Welcome to Single-Event Sports Betting, Canada!
As of last Friday, single-event sports betting is open for business in the Great White North.
Following the June passage of the Safe and Regulated Sports Betting Act by the Canadian Senate, single-event sports betting became legal on August 27. The act specifically allows Canadian provinces and territories to set their own policies and regulations on sports betting.
Experts believe the legalization of sports betting in Canada could, in due course, generate C$25 billion in wagering at casinos, provincial lottery companies, and other approved gaming outlets. These business interests stand to reap the rewards previously only enjoyed by offshore betting websites.
Where to Bet
The only question Canadian gamblers have now is: “Where do I bet?” The answer depends on the provinces in which they live.
Most of the first action will come through government lottery corporations. In Ontario — the province likely to see the most action in sports betting — PROLINE+, created by the Ontario Lottery Gaming Corporation, handles single-game wagers. Québécois can bet on hockey, baseball, and CFL football at Loto-Quebec’s Mise O Jou site.
British Columbia and Manitoba also launched PlayNow gaming websites on August 27. Provinces in the Atlantic Region will all use a common PROLINE game in select locations, as well as online and through a mobile app.
Only the provinces of Alberta and Saskatchewan didn’t join the August 27 launch party.

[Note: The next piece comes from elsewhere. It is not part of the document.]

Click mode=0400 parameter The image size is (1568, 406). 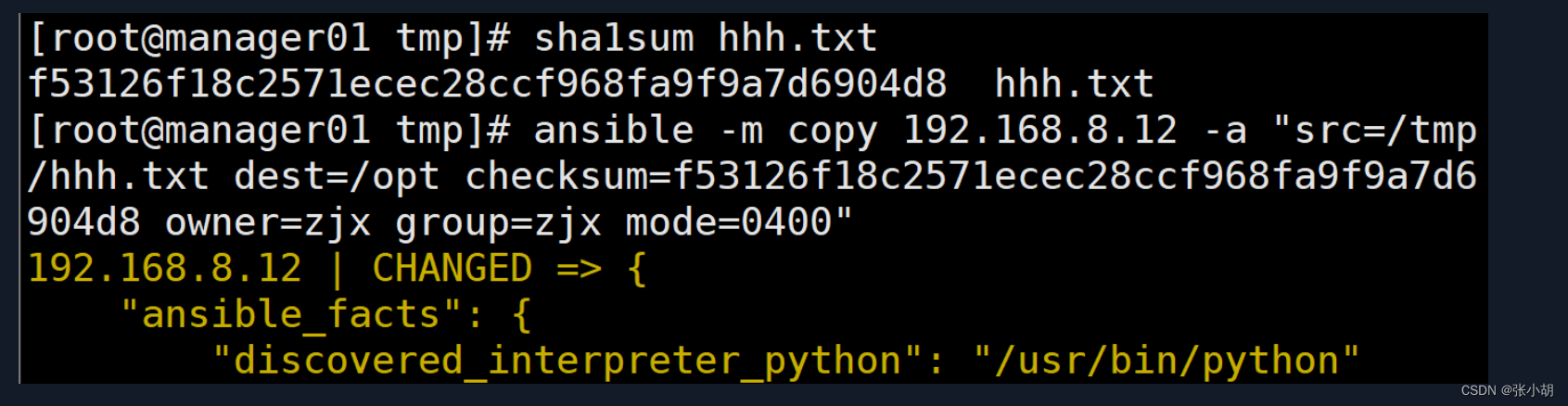[728, 222]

Alberta officials expect to have single-game sports betting operations up before the end of 2021.
Saskatchewan’s Indian Gaming Authority, which has been allowed to run online sports-betting operations via its casinos, is reportedly deliberating the best way to launch.

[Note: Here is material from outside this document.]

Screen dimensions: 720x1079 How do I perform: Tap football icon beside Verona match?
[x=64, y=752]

Sports Tech Giants Are Lining Up
Conspicuously absent to many Canadian sports gambling enthusiasts are major mobile-based sports apps. Namely, these include American company DraftKings (NASDAQ: DKNG) and Toronto-based Score Media and Gaming, Inc. (CSE: SCR.TO), recently acquired by Penn National Gaming (NASDAQ: PENN).
Both DraftKings and theScore are expected to launch mobile sports betting apps in Ontario at some future point.
Also, Vancouver company BetYa Sports announced on August 30 that it’s working on bringing peer-to-peer sports betting to Canadians for all major North American sports.
“BetYa Sports will be able to provide Canadians with a regulated outlet for single-game sports wagering by matching users who want to bet opposite sides of a sporting event outcome,” company representatives explained in a press release. “This style of wagering eliminates problems created by traditional sports betting such as match-fixing and bribes intended to influence the outcome of a sporting event.
“By offering a peer-to-peer model, the BetYa Sports platform is able to remove the ‘house advantage’ capitalized on by traditional sports books, providing the very best odds for users.”